Wednesday, November 28, 2007

Practical Issues in Power Analysis

Below, I've added a new chart, based on things we discussed in class. William Trochim's Research Methods Knowledge Base, in discussing statistical power, sample size, effect size, and significance level, notes that, "Given values for any three of these components, it is possible to compute the value of the fourth." The table I've created attempts to convey this fact in graphical form.


You'll notice the (*) notation by "S, M, L" in the chart. Those, of course, stand for small, medium, and large effect sizes. As we discussed in class, Jacob Cohen developed criteria for what magnitude of result constitutes small, medium, and large for correlational studies and those studies comparing means of two groups (t-test type studies, but t itself is not an indicator of effect size).

When planning a new study, naturally you cannot know what your effect size will be ahead of time. However, based on your reading of the research literature in your area of study, you should be able to get an idea of whether findings have tended to be small, medium, or large, which you can convert to the relevant values for r or Cohen's d. These, in turn, can be submitted to power-analysis computer programs and online calculators.

I try to err on the side of expecting a small effect size. This will have the effect of requiring me to obtain a large sample size, to be able to detect a small effect, which seems like good practice, anyway.

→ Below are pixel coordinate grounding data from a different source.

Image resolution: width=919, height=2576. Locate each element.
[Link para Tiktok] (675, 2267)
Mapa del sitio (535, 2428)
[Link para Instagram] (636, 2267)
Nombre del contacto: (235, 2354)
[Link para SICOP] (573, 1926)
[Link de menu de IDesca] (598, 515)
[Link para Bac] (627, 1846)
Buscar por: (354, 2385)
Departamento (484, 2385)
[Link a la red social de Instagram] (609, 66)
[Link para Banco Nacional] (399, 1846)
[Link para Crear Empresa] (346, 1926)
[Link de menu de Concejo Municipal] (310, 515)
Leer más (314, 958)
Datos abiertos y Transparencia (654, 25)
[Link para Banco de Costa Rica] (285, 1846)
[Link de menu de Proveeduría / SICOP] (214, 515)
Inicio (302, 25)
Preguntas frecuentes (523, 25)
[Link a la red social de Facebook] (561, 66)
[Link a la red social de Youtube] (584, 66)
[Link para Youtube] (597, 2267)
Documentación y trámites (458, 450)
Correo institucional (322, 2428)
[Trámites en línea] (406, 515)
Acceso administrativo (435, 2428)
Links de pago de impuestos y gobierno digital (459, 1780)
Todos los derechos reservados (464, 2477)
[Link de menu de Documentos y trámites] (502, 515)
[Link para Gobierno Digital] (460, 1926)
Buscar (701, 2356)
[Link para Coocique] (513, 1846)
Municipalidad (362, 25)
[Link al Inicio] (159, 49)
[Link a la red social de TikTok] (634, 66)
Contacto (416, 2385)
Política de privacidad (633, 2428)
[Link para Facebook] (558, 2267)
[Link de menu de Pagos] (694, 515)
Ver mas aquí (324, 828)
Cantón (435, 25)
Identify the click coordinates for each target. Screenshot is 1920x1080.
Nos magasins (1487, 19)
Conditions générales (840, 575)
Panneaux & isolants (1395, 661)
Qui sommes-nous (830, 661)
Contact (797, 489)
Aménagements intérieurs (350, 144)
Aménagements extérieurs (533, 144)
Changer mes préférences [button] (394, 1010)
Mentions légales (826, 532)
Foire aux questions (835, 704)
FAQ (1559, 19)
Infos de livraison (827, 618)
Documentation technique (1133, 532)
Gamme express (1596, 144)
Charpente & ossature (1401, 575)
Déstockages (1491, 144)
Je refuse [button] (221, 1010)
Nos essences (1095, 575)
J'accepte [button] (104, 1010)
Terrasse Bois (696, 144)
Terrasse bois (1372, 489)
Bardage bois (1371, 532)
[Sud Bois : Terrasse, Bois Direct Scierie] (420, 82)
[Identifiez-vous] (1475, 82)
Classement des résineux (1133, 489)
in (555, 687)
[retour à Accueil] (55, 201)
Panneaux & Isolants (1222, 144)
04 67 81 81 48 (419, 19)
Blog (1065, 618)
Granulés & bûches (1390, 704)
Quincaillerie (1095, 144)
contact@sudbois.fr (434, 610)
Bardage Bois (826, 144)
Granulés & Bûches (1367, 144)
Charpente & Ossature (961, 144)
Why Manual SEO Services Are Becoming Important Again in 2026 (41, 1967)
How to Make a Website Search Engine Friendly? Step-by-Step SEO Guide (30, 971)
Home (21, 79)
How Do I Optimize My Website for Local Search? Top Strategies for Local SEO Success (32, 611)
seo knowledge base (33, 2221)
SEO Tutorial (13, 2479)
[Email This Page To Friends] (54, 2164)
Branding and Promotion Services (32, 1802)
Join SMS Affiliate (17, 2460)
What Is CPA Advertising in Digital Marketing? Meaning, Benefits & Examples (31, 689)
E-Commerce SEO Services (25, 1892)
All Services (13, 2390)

UPDATE: Westfall and Henning (2013) argue that post hoc power analysis, which is what the pink column depicts in the above table, is "useless and counterproductive" (p. 508).

Tuesday, November 27, 2007

Illustration of a "Miss" in Hypothesis Testing (and Relevance for Power Analysis)

My previous blog notes on this topic are pretty extensive, so I'll just add a few more pieces of information (including a couple of songs).

As we've discussed, the conceptual framework underlying statistical power involves two different kinds of errors: rejecting the null (thus claiming a significant result) when the null hypothesis is really true in the population (known as a "false alarm"); and failing to reject the null when the true population correlation (rho) is actually different from zero (known as a "miss"). The latter is illustrated below:



And here are my two new power-related songs...

Everything’s Coming Up Asterisks
Lyrics by Alan Reifman (updated 11/18/2014)
(May be sung to the tune of “Everything’s Coming Up Roses,” from Gypsy, Styne/Sondheim)

We've got a scheme, to find p-values, baby.
Something you can use, baby.
But, is it a ruse? Maybe...

State the null! (SLOWLY),
Run the test!
See if H-oh should be, put to rest,

If p’s less, than oh-five,
Then H-oh cannot be, kept alive (SLOWLY),

With small n,
There’s a catch,
There could be findings, you will not snatch,

There’s a chance, you could miss,
Rejecting the null hypothesis… (SLOWLY),

(Bridge)
H-oh testing, how it’s always been done,
Some resisting, will anyone be desisting?

With large n,
You will find,
A problem, of the opposite kind,

Nearly all, you present,
Will be sig-nif-i-cant,

You must start to look more at effect size (SLOWLY),
’Cause, everything’s coming up asterisks, oh-one and oh-five! (SLOWLY)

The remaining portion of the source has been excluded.